Mis personajes he procurado extraerlos de mi propia patria chica: la Mancha. Y
es que, en la Mancha, además del Quijote, escondemos tanta historia como los
demás. Y digo, escondemos, porque a diferencia de otras tierras del solar
español, nuestra pequeña historia no la hemos divulgado, ya que nos ha
parecido que Miguel de Cervantes y El Quijote son algo tan excelso que, a su
lado, todo lo demás, parece carecer de importancia y significación. Algo que
me enerva y me entristece el corazón. Porque la Mancha es historia, mientras
que el Quijote es literatura. Y la historia la configura y escribe la vida,
nos parezca bien o mal.
***
Hoy en día se lee poco. O se lee mucho menos de lo que se leía hace unos
años. Y para colmo, las estadísticas nos dicen que solo el veintisiete por
ciento de lectores logran comprender todo lo que leen. ¿Y por qué no se lee; o
se lee mucho menos de lo que se solía leer?
Las razones pueden ser múltiples y variadas: falta de estímulos para leer
durante la infancia, falta de tiempo, desinterés… Pero, sin duda, la razón por
antonomasia por la que se ha dejado de leer ha sido el impacto de los
dispositivos tecnológicos en nuestra capacidad de atención.
El promedio mundial de cantidad de tiempo que una persona ve la pantalla de su
móvil es de seis horas con treinta y siete minutos. Además, la información que
suele verse son artículos cortos o vídeos de un par de minutos como máximo.
Ello incide directamente en nuestra capacidad de atención y en nuestra
paciencia.
Actualmente, la información que buscamos está a nuestro alcance en cuestión de
segundos, y si no aparece en las primeras páginas de Google nos desesperamos.
En consecuencia, es muy difícil que la gente lea libros.
Y ante esta realidad, ¿qué sentido tiene seguir escribiendo libros? Pues
parece no tener sentido alguno, porque se escribe para ser leído, y cuando no
se logra surge la frustración. ¿Acaso los escritores tenemos tendencias
masoquistas?
Pues, rotundamente, no. Escribimos porque lo llevamos en nuestros genes,
porque nos encanta hacerlo, porque tenemos cosas que decir y transmitir, y
sobre todo, porque hemos aprendido a despreocuparnos de si se nos lee o no.

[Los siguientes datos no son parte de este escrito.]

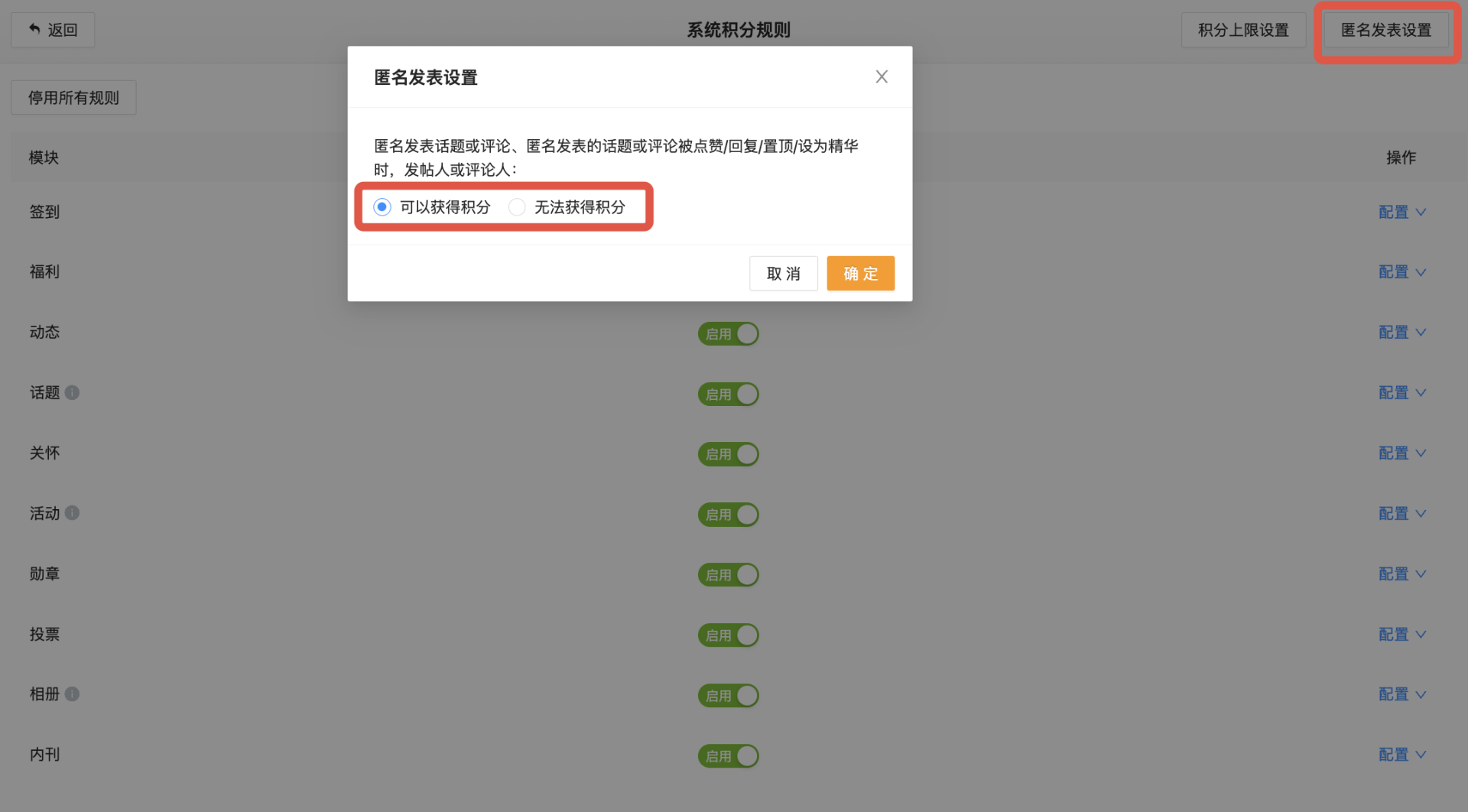The image size is (1468, 812).
Task: Click the info icon next to 相册
Action: tap(72, 694)
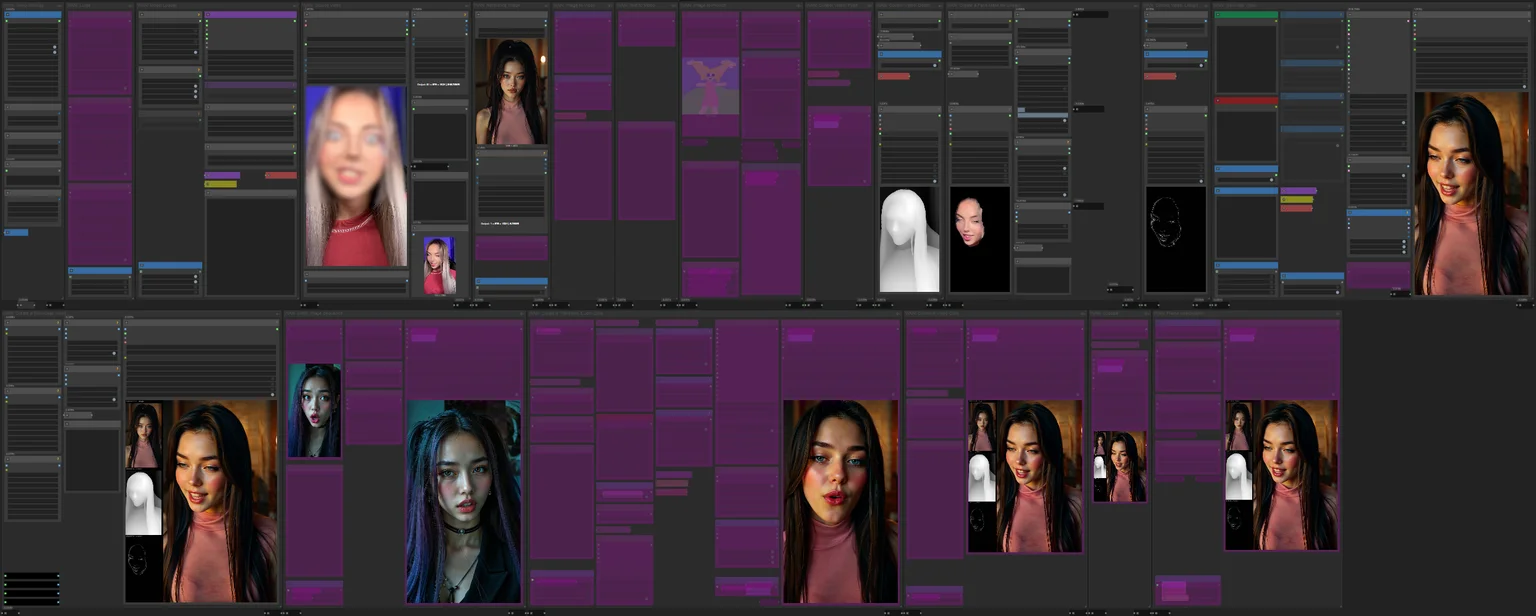Collapse the bright red-titled node via its dot
This screenshot has width=1536, height=616.
[x=1218, y=101]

Así que, aún conocedor que esta nueva obra de mi hacer, tampoco se leerá, me
importa un bledo esta cuestión. Al igual que me ocurre cuando alguien me dice:
“A mí es que no me gusta leer”; o bien: “Es que yo no tengo tiempo para leer”,
aunque desperdicie horas y horas de su vida ante la pantalla del móvil o del
ordenador. Entonces es cuando me recreo en contestarle sin ningún tapujo ni
pudor: “Pues te acompaño en el sentimiento”.
¿Un poco borde? Pues no, es que cada uno es cada uno, y tiene sus cadaunadas.